LEDs output a direct light so a LED bulb can emit fewer lumens but have a greater apparent brightness.
Watch the waterless urinals. The concentrated salts left behind degrade the plumbing drain lines. More manufacturers are going towards a .28l flush mode which allows the salts to be flushed away, while reducing the volume. Also, the cartridges/fluids need replacement and can become smelly.
i’m not interested with the fuction of bath….but the photo is really good
Glad to see you having chosen a non-water using urinal. These are great. I actually looked them up on the web and found quite a few companies offering this type of product. Must be a big market out there! However, can someone explain why the Kohler urinal does not have a cartridge insert? Seems without it, that the urine deposits will clog up the system?
The Kohler waterless urinal uses a sealing liquid that floats in the drain trapway, so gravity simply pulls waste down the drain.
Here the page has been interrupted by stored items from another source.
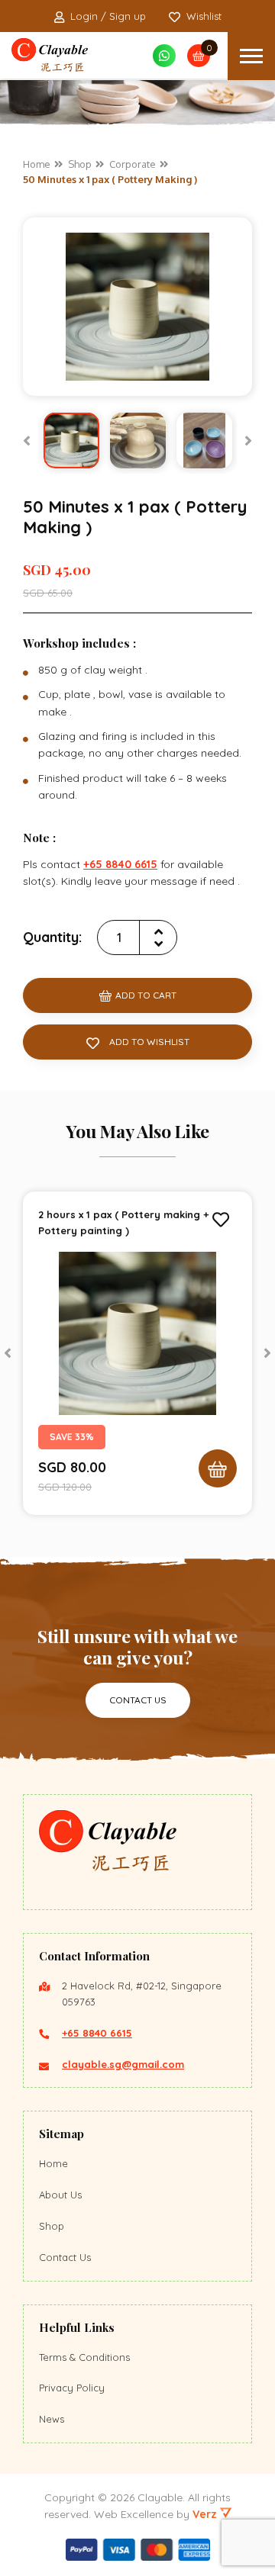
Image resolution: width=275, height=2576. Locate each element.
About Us (60, 2194)
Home (53, 2163)
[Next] (248, 441)
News (51, 2419)
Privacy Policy (72, 2387)
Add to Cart (145, 995)
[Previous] (27, 441)
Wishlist (204, 16)
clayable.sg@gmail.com (123, 2064)
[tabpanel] (137, 1353)
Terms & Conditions (84, 2357)
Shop (51, 2226)
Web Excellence (133, 2514)
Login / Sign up (108, 16)
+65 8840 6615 (97, 2033)
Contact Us (138, 1700)
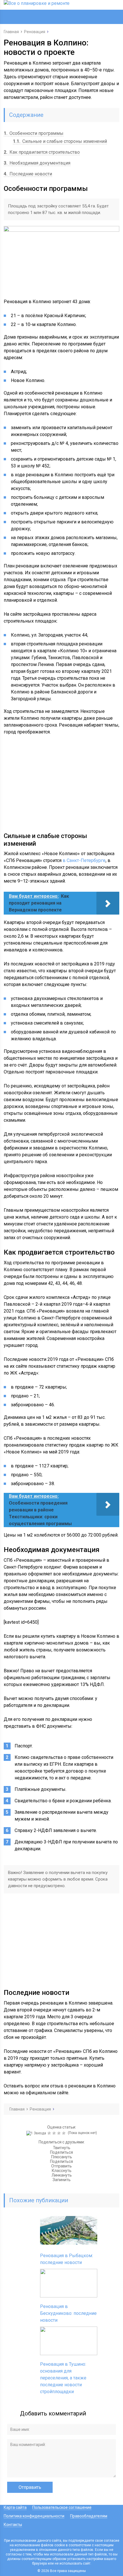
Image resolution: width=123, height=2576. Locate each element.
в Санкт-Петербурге (84, 860)
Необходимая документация (37, 163)
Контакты (13, 2524)
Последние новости (28, 174)
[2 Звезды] (49, 2133)
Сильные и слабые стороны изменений (60, 141)
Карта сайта (15, 2507)
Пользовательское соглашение (62, 2507)
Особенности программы (34, 133)
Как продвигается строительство (42, 152)
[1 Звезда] (36, 2133)
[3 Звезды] (54, 2133)
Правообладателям (88, 2516)
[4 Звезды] (59, 2133)
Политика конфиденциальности (34, 2516)
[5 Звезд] (64, 2133)
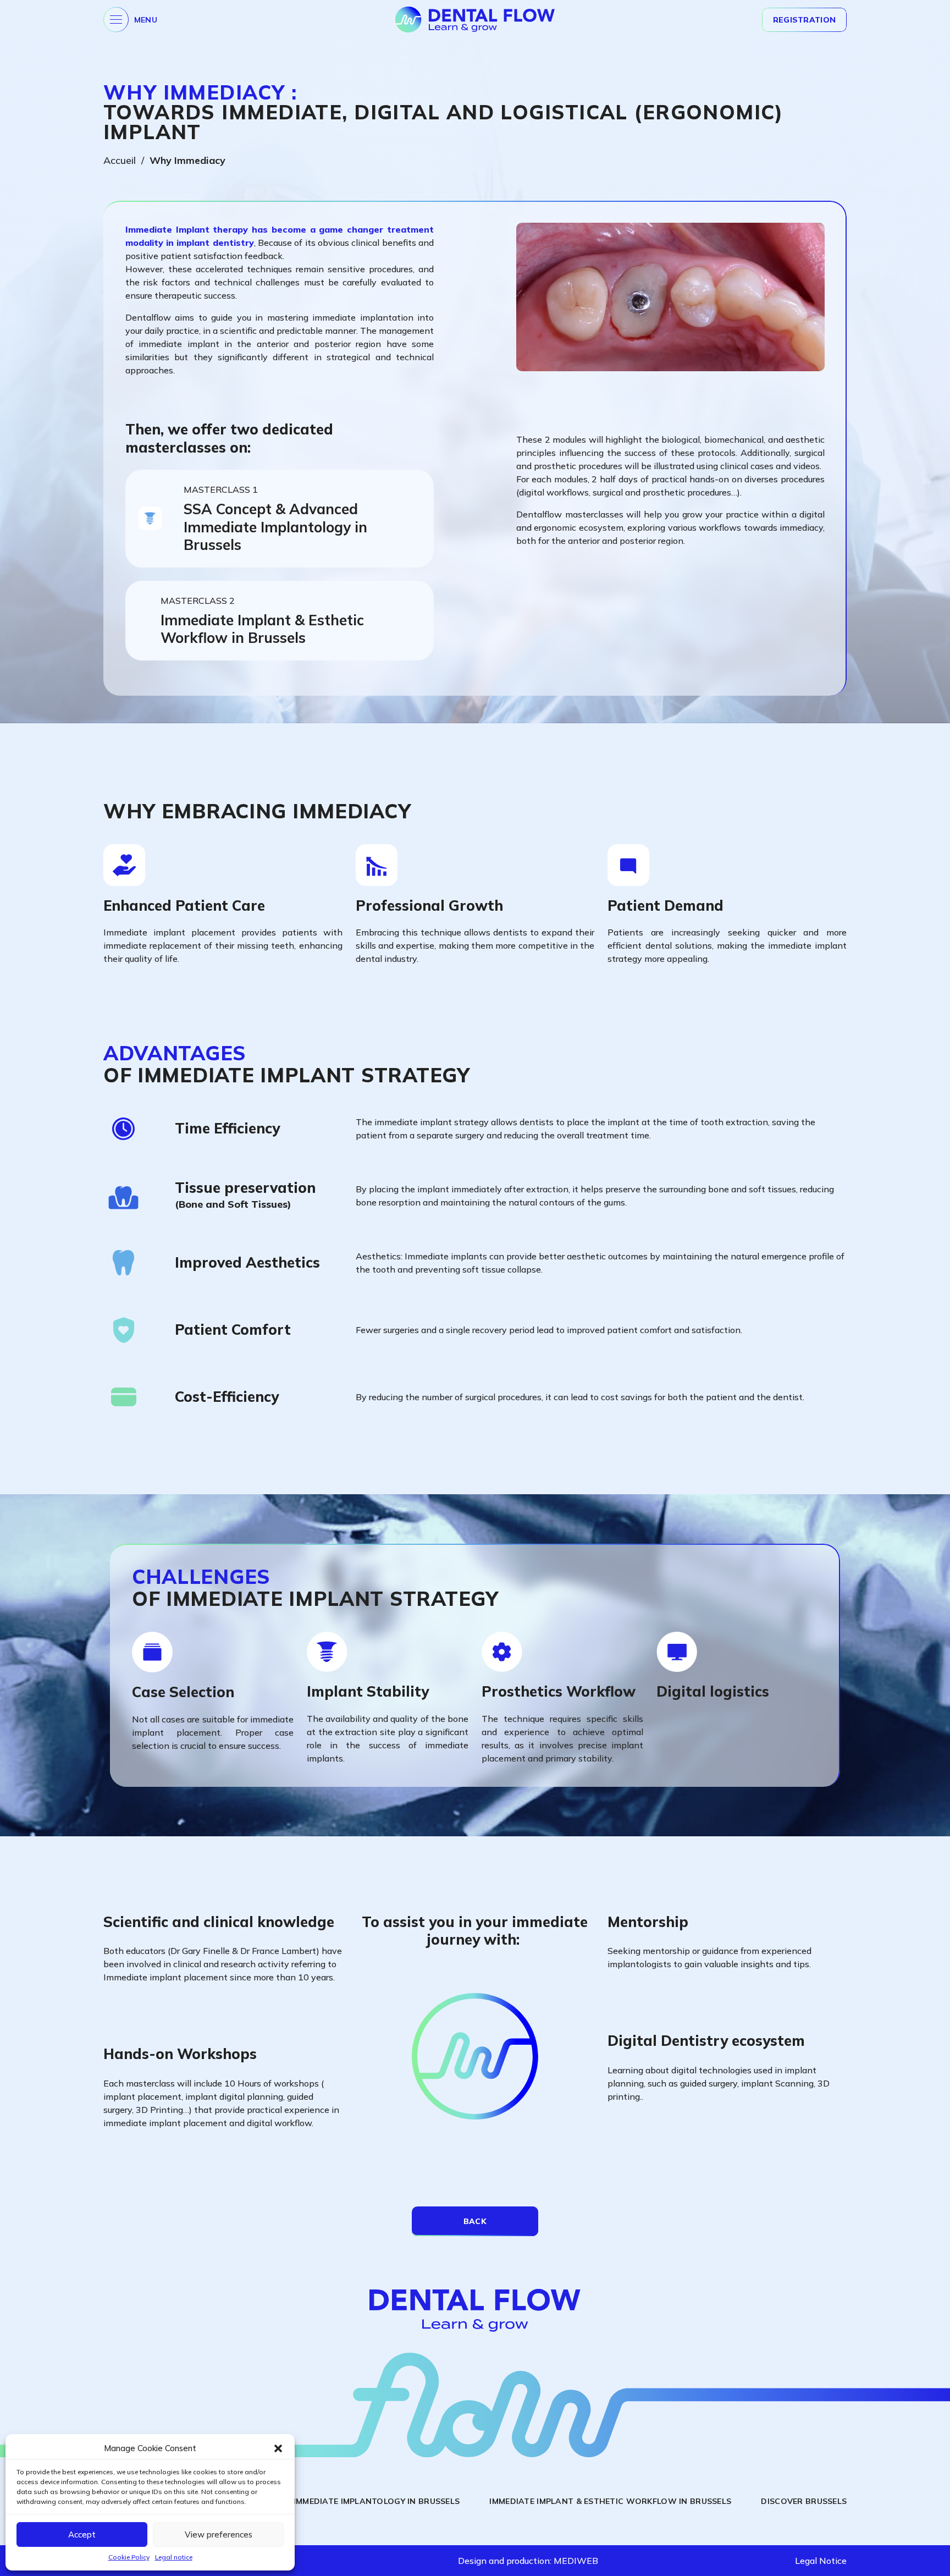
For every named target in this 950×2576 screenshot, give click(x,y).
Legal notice (173, 2557)
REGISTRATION (804, 20)
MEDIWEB (576, 2560)
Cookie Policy (129, 2557)
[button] (278, 2448)
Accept (82, 2534)
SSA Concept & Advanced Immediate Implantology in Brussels (318, 2501)
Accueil (119, 160)
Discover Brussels (804, 2501)
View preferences (218, 2534)
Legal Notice (821, 2560)
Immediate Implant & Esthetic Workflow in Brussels (610, 2501)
To maintain the system, users just flush the trapway with water periodically and top off the sealing liquid – no used cartridges to remove or dispose of.
These choices aren’t the best, they are the premium options for those with no money concerns.
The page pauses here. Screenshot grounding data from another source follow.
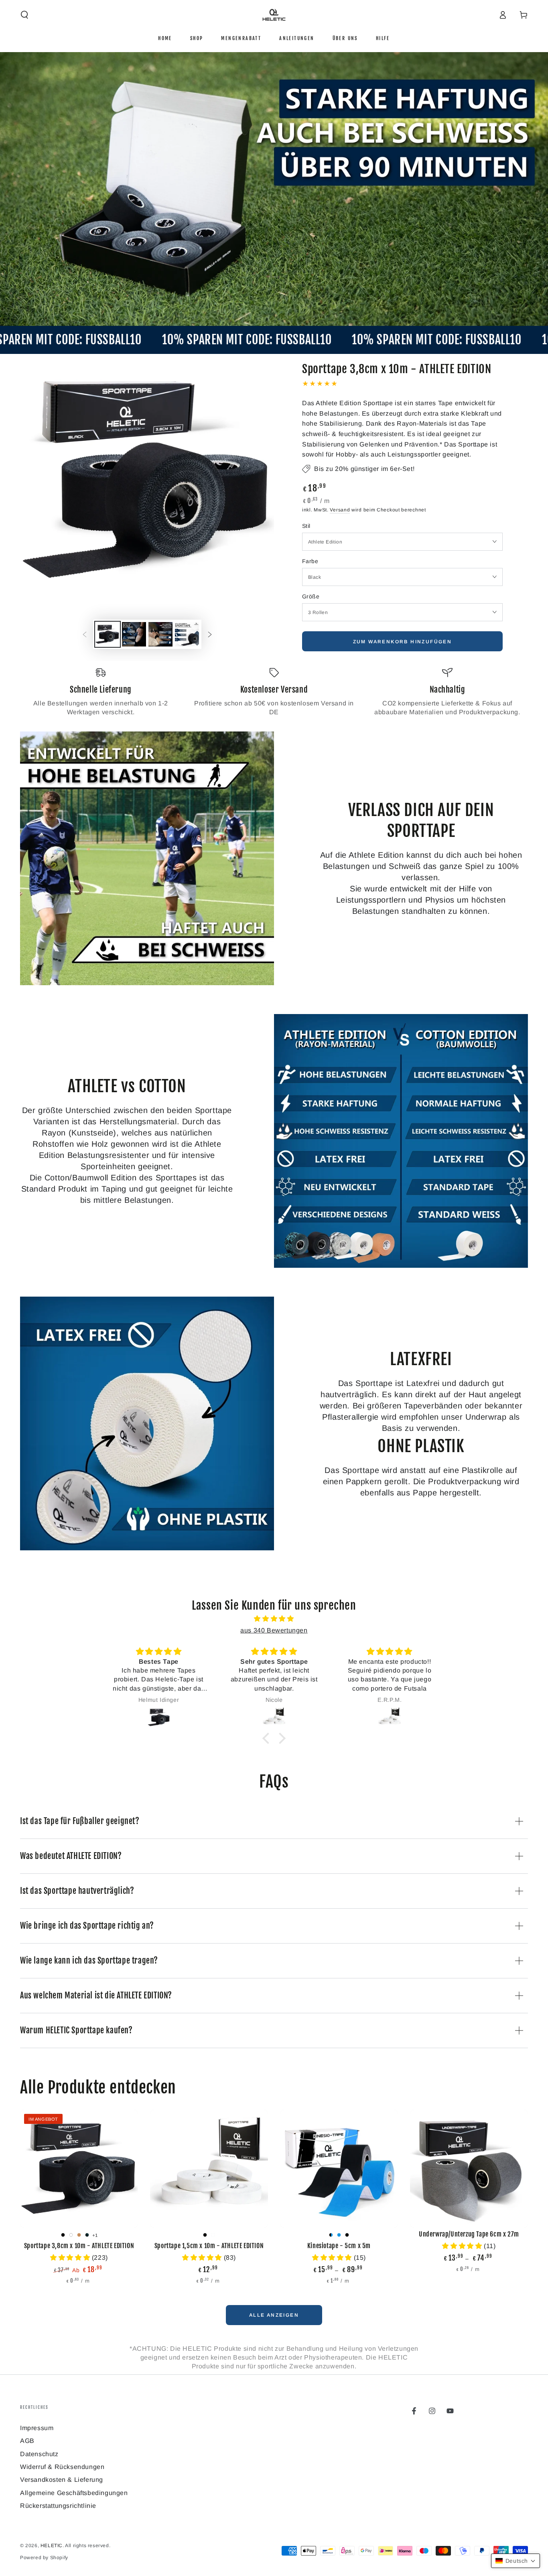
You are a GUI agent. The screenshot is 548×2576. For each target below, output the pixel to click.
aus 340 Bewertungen (273, 1630)
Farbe (310, 561)
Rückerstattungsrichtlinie (58, 2505)
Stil (306, 526)
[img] (274, 1619)
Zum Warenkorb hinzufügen (402, 642)
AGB (27, 2440)
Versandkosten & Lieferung (61, 2479)
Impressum (36, 2427)
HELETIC (52, 2545)
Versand (340, 510)
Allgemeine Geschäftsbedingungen (74, 2492)
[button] (24, 15)
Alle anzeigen (274, 2315)
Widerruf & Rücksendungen (62, 2466)
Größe (310, 596)
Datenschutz (39, 2454)
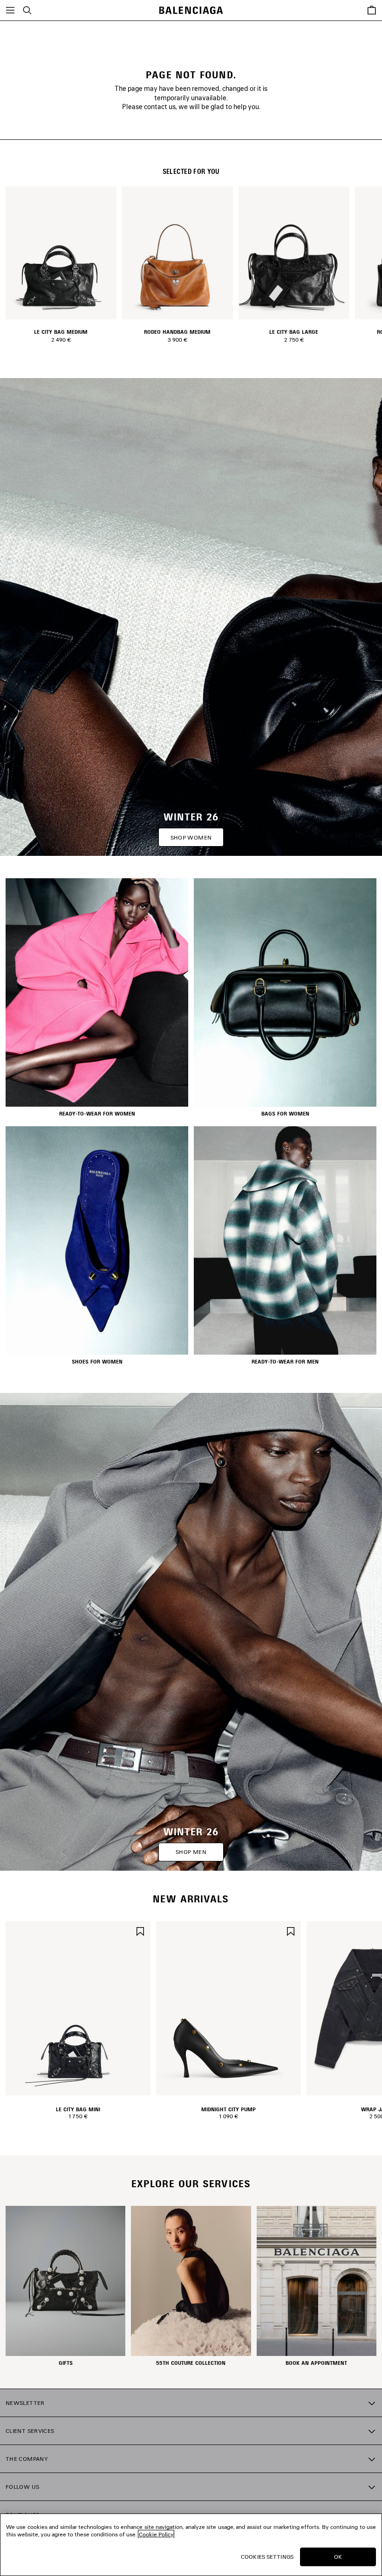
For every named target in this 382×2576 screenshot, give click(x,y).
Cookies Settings (267, 2556)
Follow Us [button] (22, 2486)
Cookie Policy (156, 2534)
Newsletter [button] (25, 2402)
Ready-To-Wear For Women (97, 1113)
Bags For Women (285, 1113)
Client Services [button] (30, 2430)
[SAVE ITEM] (140, 1931)
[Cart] (371, 10)
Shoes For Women (97, 1361)
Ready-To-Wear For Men (285, 1361)
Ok (338, 2556)
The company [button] (27, 2458)
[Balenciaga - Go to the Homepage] (191, 10)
For the dual-flush toilet, you can get a Sterling Rockton or Karsten model for under $300 total, and they’re great (I have one, I know), or Lowe’s sells 1.28 gallon single-flush models for closer to $150 even, with a range of options (we also have one of those, and we chose the lowest heights btw—see Metaefficient’s discussion of squat toilets etc., lower height is better).
For the shower head, amconservationgroup has much cheaper ones that are good and down to 1.5gpm. But for $30, the best bet is probably a hand-held shower because you can get the water right where you need it and easily pause the flow, thus being ultra-efficient.
Instead of $349 for a sink pedal, you can spend under $10 for an aerator attachment with a little shut-off lever. Those are easily to flick on and off and are just about as good as a pedal. I got ours from amconservationgroup but they are available all over.
I have no particular comments on the rest of the items.